Say we have the data G'day mate and we encrypt it with a method where we substitute each character with the next letter in the alphabet (a becomes b, b becomes c...)[5], so our message becomes H'ebz nbuf, with no knowledge of how the data was encrypted, this information becomes useless to us. But, if the receiver knows how to decrypt this data (or replace each character with the one before it) the receiver can decode the message and get the original data.

Hashing converts data into a short character sequence. Hello turns into 8b1a9953c4611296a827abf8c47804d7 and Hello there turns into e8ea7a8d1e93e8764a84a0f3df4644de. Notice how these are the same length? What about if we hash heLlo there? You'd expect the hash to be somewhat similar? Wrong: 625a666cae647778a797cbfb173403ff. Hash functions are complex mathematical equations (have a look here if you're game) that generate a wildly different hash depending on the input to secure your data better. Hashing does not store the original data but generates a "summary" or "imprint" of the data to check against.

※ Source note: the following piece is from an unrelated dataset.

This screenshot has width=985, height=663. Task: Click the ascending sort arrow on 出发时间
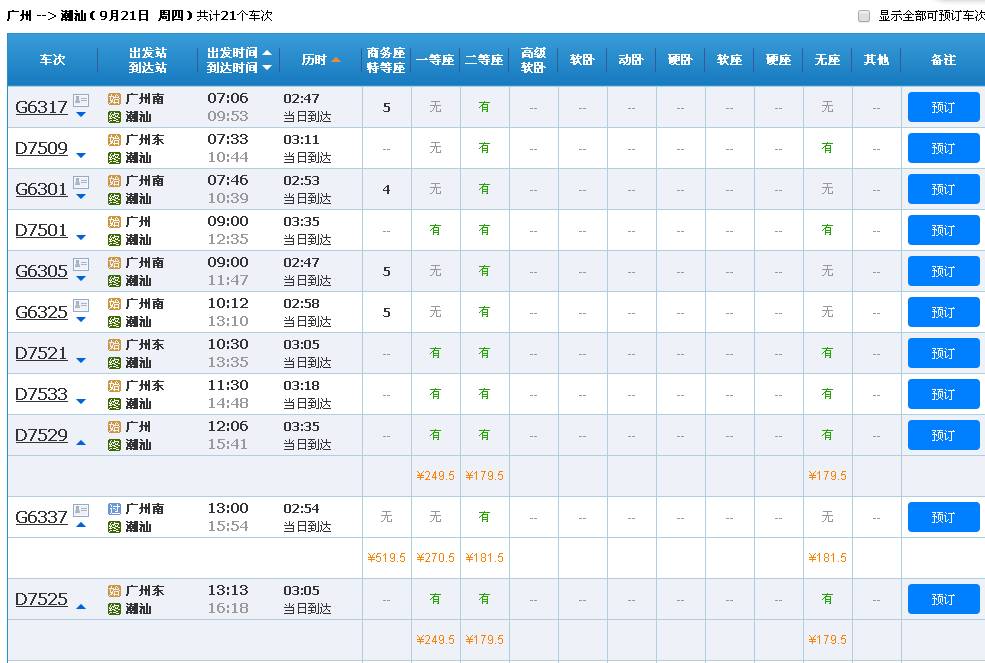266,53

Wildly different hashes despite similar inputs

This is how passwords are stored. When you create an account. The service does not save the password but rather, the hash of your password. Then, when you log in, the service hashes your plain text password then compares the hash to the one saved in the database. Passwords aren't compared, only the hashes. If they match, then you've got the correct password and you'll be signed in. This is great, but there are websites that host cracked hashes behind common passwords. So if the service has its database hacked (which sadly often happens), it doesn't take programmers long to retrieve the passwords from the hashes in the leak. If your email and hashed password are in the leak, and you use the same password at this service at your email, well there goes your email!

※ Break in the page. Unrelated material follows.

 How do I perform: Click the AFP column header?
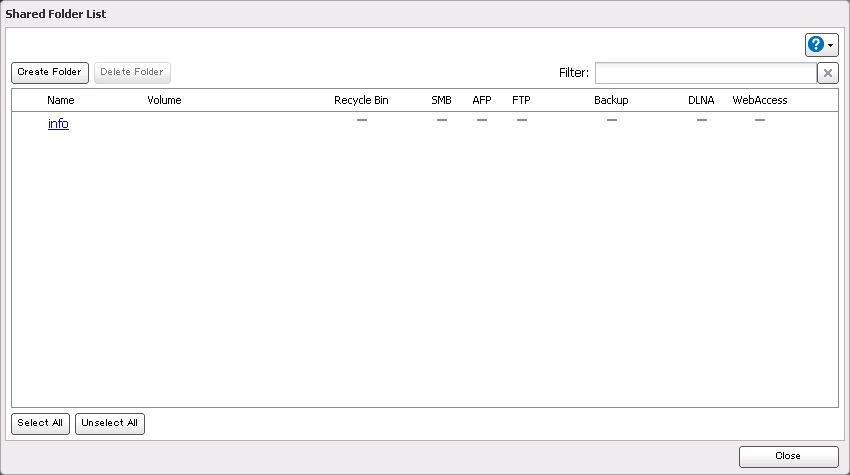(x=482, y=100)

Salting is hashing, but protects you from already discovered hashes. Salting basically adds a password to your password. If my password to bookface is howdy123, hashed, that becomes 29161baa930faba15b8b8344a804421c, which I can search for online and get my original password. But if bookface adds their salt, my password becomes bookface's_secret_salt_howdy123 and the hash: cce5bc76963a8ce85ac5c866172f42b6, which won't be listed anywhere on the internet. I'd have to then crack it myself which is prohibitively expensive. Ideally all the services you use are hashing and salting your passwords.

Unsalted hash was found, salted wasn't

Can I check banking on public WiFi?

If this was 5 years ago I'd strongly suggest you didn't. If this was today, I'd still suggest you didn't, but it's far better than it was. I'm sure you've heard the notion that the guy in the hoody at your cafe is listening to all the data that goes over the unprotected network. Well you're correct. HTTP powers the internet. It's how computers talk to each other. HTTP started in 1991 back when they weren't thinking of hackers. HTTP is super insecure. It's trivial for me to open free software, listen to traffic on the network, pull out passwords that you're sending to your bank or pictures you're looking at. Nowadays all websites should be using HTTPS, it's HTTP but with encryption, which, remember, scrambles your data.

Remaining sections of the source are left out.